La questione è complessa e a tratti imbarazzante; perciò trovo opportuno chiuderla subito con Knut Hamsun. Perché, alla fin fine, può anche darsi che dalla prospettiva norvegese i danesi possano apparire come dei “terroni” (nello stesso modo in cui gli inglesi guardano agli irlandesi, i tedeschi agli austriaci, i russi ai serbi o, per restare in tema, i finlandesi agli estoni), e che il loro senso dell’umorismo sia così corrosivo e selvaggio da potersi permettere di scherzare pure col nazismo (non è da trascurare il fatto che i danesi siano l’unico popolo al quale è stata collettivamente conferita l’onorificenza di “Giusto tra le nazioni”).

Lasciamo da parte anche gli svedesi, che tutto sommato hanno una tradizione destrorsa di tutto rispetto (è Rudolf Kjellén ad aver inventato la cosiddetta “geopolitica”), ma cadono sempre sull’ossessione per la salute, come dimostrano personaggi del calibro di Carl-Ehrenfried Carlberg (1889–1962), il quale presentò agli svedesi il nazismo sostanzialmente come una forma di ginnastica all’aperto.
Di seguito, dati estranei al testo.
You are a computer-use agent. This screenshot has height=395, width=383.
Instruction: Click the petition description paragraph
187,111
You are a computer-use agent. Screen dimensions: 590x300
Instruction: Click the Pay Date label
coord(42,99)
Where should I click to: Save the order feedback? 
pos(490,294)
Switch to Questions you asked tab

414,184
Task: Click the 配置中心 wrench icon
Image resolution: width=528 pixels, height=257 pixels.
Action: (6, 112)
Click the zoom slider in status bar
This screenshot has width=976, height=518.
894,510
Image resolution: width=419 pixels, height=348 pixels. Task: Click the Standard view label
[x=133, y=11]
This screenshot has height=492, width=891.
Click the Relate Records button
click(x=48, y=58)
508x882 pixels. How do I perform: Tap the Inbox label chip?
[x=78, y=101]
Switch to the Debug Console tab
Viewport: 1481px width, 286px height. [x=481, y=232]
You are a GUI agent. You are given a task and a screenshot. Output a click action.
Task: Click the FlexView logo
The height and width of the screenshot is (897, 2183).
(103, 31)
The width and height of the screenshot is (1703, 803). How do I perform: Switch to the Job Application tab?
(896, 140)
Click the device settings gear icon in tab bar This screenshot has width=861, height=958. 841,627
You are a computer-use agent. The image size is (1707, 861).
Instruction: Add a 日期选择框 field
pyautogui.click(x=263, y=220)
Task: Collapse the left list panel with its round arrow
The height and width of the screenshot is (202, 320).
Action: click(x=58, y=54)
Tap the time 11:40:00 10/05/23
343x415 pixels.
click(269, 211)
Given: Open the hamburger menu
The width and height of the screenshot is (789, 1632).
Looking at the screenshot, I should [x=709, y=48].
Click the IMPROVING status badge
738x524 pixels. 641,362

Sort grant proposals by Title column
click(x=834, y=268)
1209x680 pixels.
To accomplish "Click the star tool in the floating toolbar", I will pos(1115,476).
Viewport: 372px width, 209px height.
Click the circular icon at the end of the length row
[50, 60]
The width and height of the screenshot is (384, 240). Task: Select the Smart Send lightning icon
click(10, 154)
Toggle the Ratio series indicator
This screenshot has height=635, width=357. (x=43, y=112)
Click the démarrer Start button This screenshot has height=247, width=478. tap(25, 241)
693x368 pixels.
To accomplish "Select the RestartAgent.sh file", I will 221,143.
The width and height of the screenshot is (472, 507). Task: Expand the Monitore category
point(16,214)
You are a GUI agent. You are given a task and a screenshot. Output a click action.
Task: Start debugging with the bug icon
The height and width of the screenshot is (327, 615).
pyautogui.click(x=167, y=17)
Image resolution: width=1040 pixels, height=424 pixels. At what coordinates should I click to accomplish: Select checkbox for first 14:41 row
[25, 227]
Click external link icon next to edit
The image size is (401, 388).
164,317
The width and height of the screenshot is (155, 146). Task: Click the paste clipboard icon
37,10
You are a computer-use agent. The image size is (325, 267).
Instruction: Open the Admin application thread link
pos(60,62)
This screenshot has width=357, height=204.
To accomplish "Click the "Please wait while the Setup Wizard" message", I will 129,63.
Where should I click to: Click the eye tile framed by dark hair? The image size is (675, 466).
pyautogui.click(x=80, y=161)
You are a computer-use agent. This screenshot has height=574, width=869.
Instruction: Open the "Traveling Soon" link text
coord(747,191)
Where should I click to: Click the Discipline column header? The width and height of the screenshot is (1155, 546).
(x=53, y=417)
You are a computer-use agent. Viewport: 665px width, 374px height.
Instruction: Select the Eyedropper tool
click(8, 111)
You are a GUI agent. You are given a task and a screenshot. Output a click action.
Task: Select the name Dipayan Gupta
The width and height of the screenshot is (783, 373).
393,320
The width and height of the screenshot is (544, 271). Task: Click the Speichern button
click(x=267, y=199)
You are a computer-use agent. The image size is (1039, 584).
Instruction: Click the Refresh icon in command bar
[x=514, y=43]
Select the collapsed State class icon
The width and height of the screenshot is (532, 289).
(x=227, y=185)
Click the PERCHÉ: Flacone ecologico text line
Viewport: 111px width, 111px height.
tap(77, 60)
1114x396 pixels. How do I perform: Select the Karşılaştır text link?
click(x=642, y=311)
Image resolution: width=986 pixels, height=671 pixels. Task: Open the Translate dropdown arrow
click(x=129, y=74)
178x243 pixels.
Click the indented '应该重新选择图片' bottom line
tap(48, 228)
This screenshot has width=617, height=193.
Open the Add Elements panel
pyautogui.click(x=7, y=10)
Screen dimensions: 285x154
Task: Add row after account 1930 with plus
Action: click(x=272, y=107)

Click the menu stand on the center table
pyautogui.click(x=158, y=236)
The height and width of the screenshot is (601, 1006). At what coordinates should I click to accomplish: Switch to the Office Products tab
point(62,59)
Scartiamo persino i finlandesi, ché l’unico fascista che hanno avuto è stato Vihtori Kosola (si faceva chiamare “Kosolini”), e il solo nazismo che apprezzano è quello declinato in salsa omo-sadomaso.

Resta il “clan dei norvegesi”, cioè Vidkun Quisling e il suo corrispettivo letterario Knut Hamsun. Mi è capitato recentemente di imbattermi in un elogio di questo Nobel per la Letteratura da parte nientepopodimeno che di Giuseppe Culicchia:

«Se penso alla Norvegia penso a Knut Hamsun e a due suoi romanzi in particolare, Fame e Misteri, tra i più belli che abbia avuto la fortuna di leggere. Da quanto risulta Hamsun è stato l’unico ad aver fatto pubblicare un necrologio per Hitler all’indomani della sua morte, ben sapendo che con la sconfitta imminente del Reich ne avrebbe pagato le conseguenze. Infatti venne processato e chiuso in manicomio. Ma i suoi libri restano grandissimi» (Mi sono perso in un luogo comune, Einaudi, Torino, 2016, pp. 147-148)

Ecco, il dizionarietto dell’ex-Cannibale è tutto un po’ così: fino alla voce Ebrei (p.82) sembra una versione sfigata di Severgnini, poi non so bene che gli sia preso, ma inizia a parlar male degli ebrei (appunto), di Israele, dei gay, di Facebook “controllato dal Mossad” e “degli usurai della finanza internazionale”.

La sindrome di Gotemburgo (dove è nato PewDiePie) deve aver contagiato pure lui (che si sente un po’ ariano onorario). Per fortuna che, come al solito, tutti hanno recensito il libro senza nemmeno aprirlo, altrimenti chissà quale polverone avrebbe sollevato. Perché, alla fine, questa doveva essere solo una recensione al libretto di Culicchia, che sembra uscito direttamente da La letteratura nazista in America di Bolaño. Lo invito a scriverne altri: anche qualora venisse beccato dal sinedrio mondiale, potrà sempre rispondere come il giovane svedese («Il mio campo è quello dell’entertainment, non dei commenti politici»), oppure fuggire, se non in Scandinavia, almeno in Antartide o Brasile.